Seven Considerations When Choosing a Payment Acceptance Platform

Seven Considerations When Choosing a Payment Acceptance Platform

Nov  20 
Jon Zimmermann  Senior Product Manager, Electronic Payments, Fiserv 

Money in, money out. With more payment options than ever, businesses are under constant pressure to support the various ways consumers want to pay and get paid. Increasingly, the preference is for easy, convenient and fast digital payments through a company website or mobile app.

While credit cards are often used for online payments, they can be cost-prohibitive for some businesses to accept, and not all consumers have or want to use them. The Expectations & Experiences: Channels and New Entrants quarterly consumer trends survey from Fiserv revealed that 50 percent of people would like to have money withdrawn right away versus buying on credit. And a 2017 survey conducted by Maru/Matchbox on behalf of Fiserv found that 54 percent of people are open to using an online e-check, a figure that rises to 72 percent among those ages 18–34.

Consumer ACH payments statistic to pay a biller or make an online purchase

Electronic checks, or e-checks, offer an efficient, cost-effective and consumer-preferred way for businesses to accept one-time and subscription-based recurring digital payments – and are worth considering as part of an overall payments mix.
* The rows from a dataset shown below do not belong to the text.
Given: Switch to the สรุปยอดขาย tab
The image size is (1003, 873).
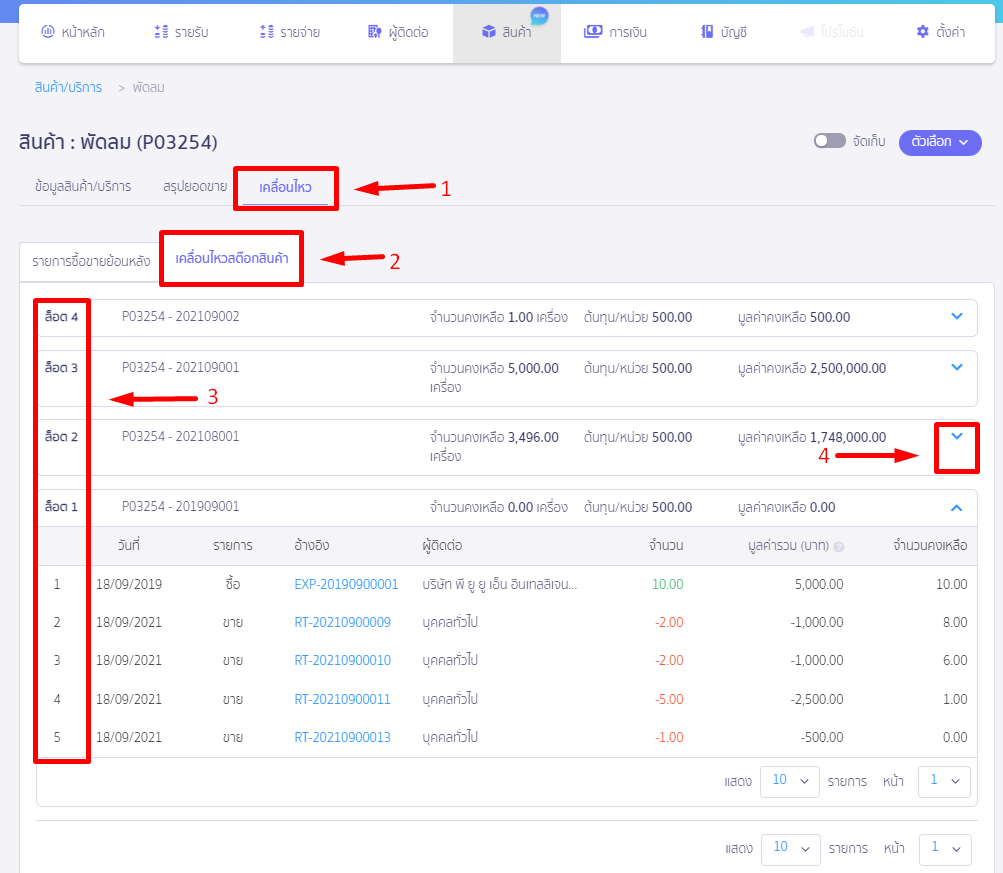Looking at the screenshot, I should [x=195, y=186].
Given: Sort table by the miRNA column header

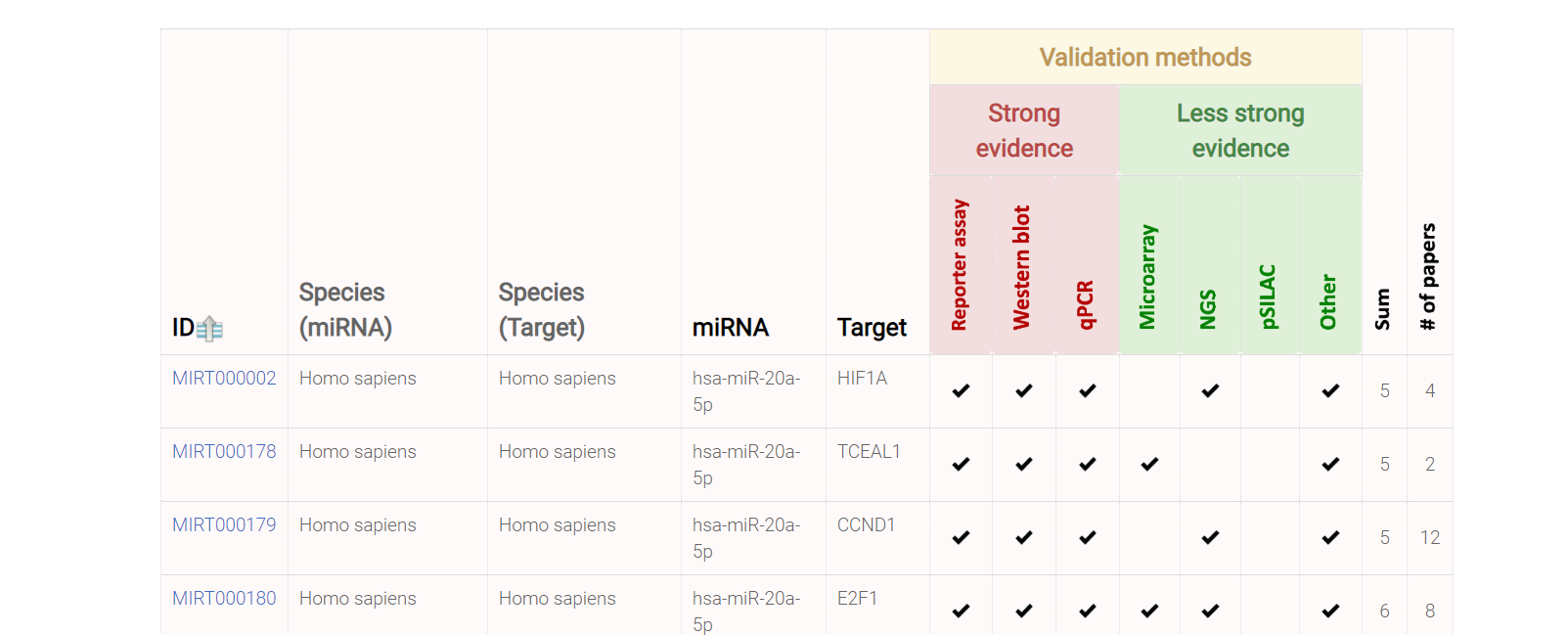Looking at the screenshot, I should click(x=731, y=327).
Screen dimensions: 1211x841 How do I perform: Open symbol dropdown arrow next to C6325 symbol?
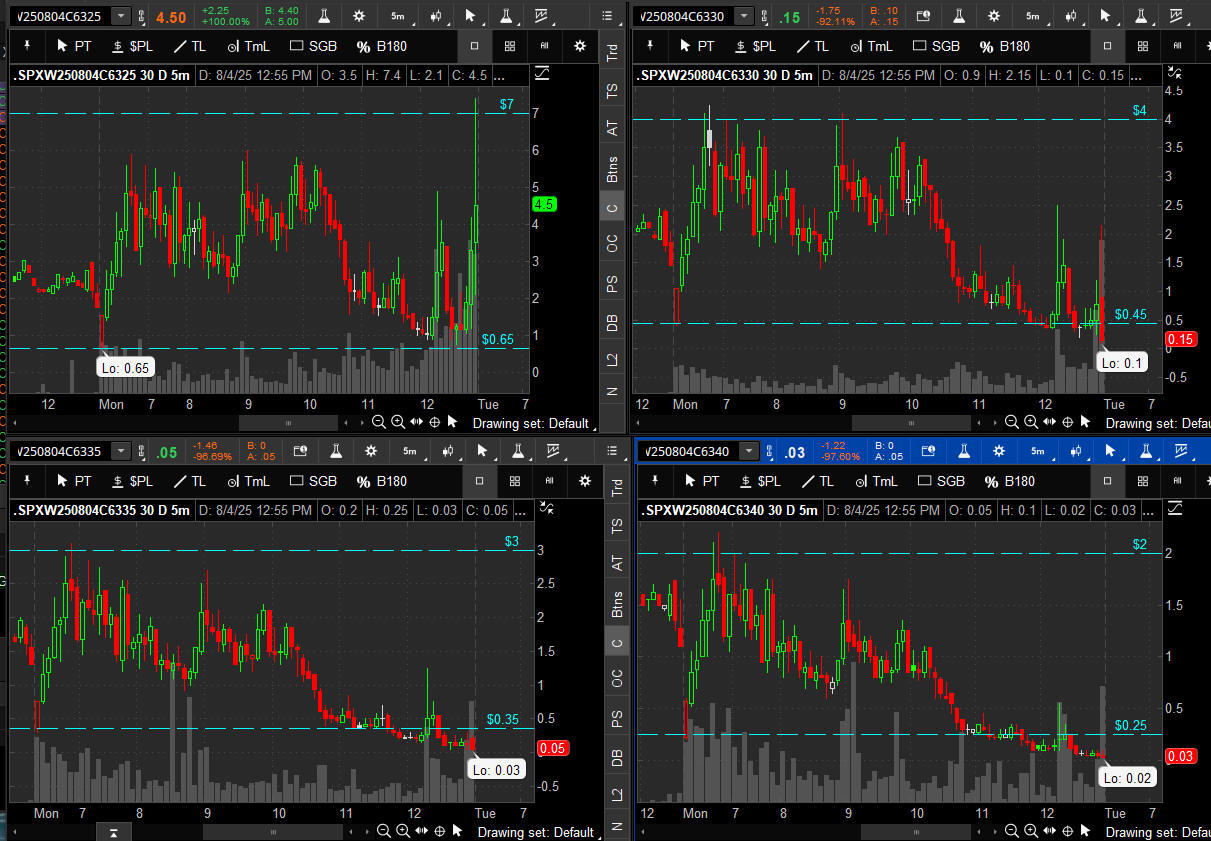point(121,16)
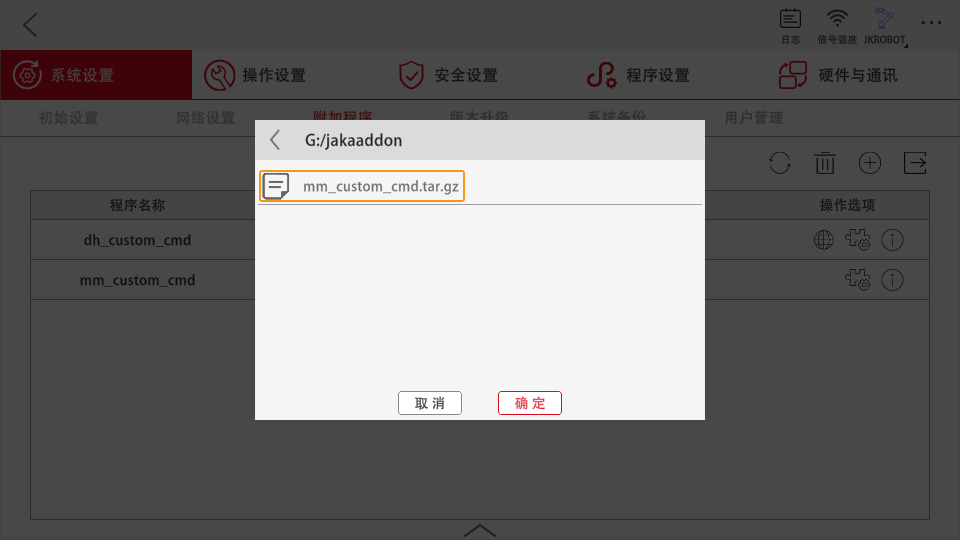Check the 信号强度 Wi-Fi signal icon
This screenshot has height=540, width=960.
(x=837, y=26)
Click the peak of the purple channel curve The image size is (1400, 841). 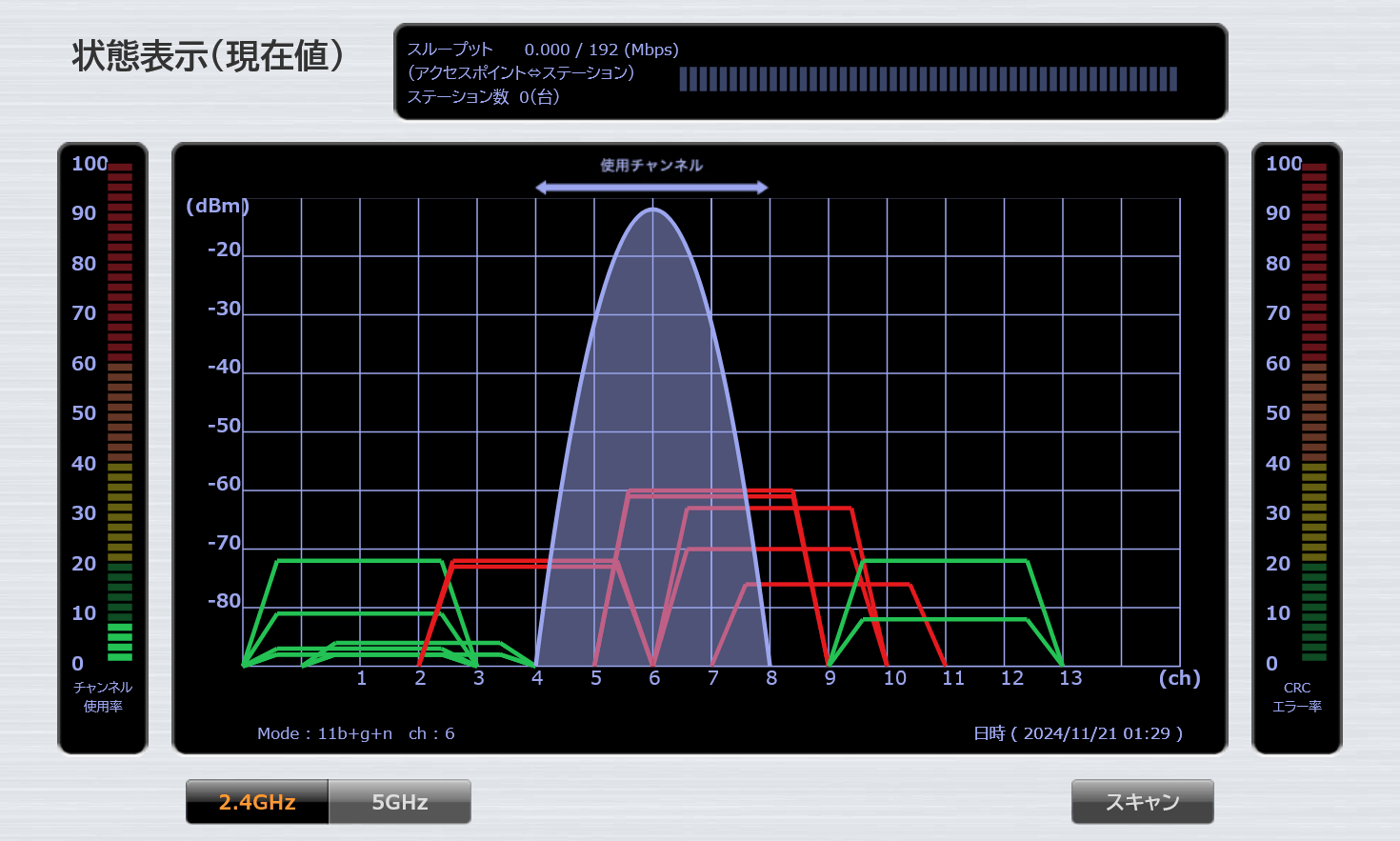[x=653, y=210]
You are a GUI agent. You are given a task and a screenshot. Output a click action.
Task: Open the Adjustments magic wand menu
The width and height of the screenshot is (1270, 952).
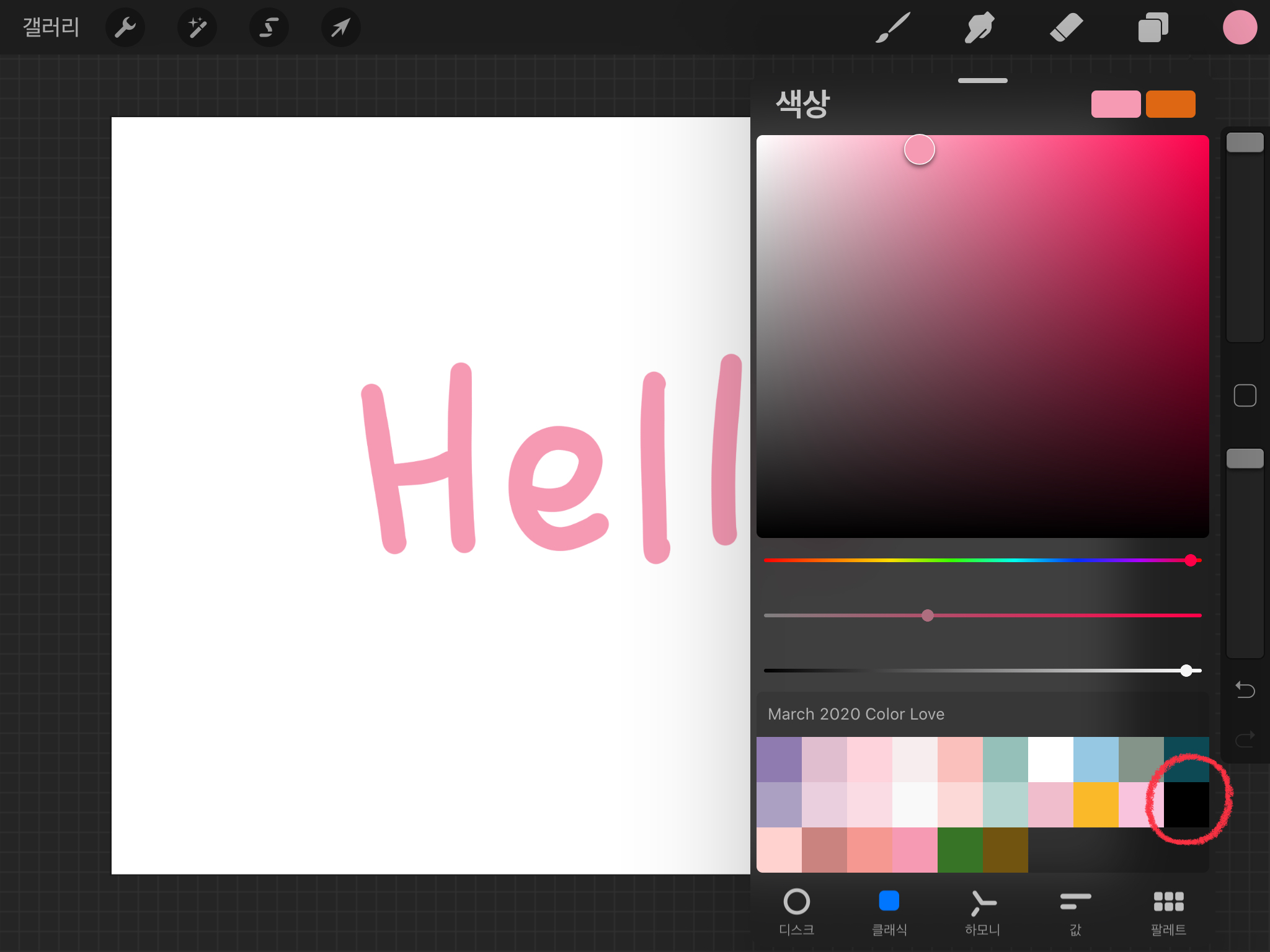(197, 27)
Many businesses now offer electronic checks along with credit card options to reduce costs, provide more options for consumers, and serve new markets and segments within their payment experience.

When evaluating a digital payments service for your business, here are the top attributes to evaluate:

Expanding Payment Options

As payment types proliferate, it's possible to provide efficient, lower-cost payment options and encourage their use. Delivering the fast, easy payments experience consumers expect is always good for business.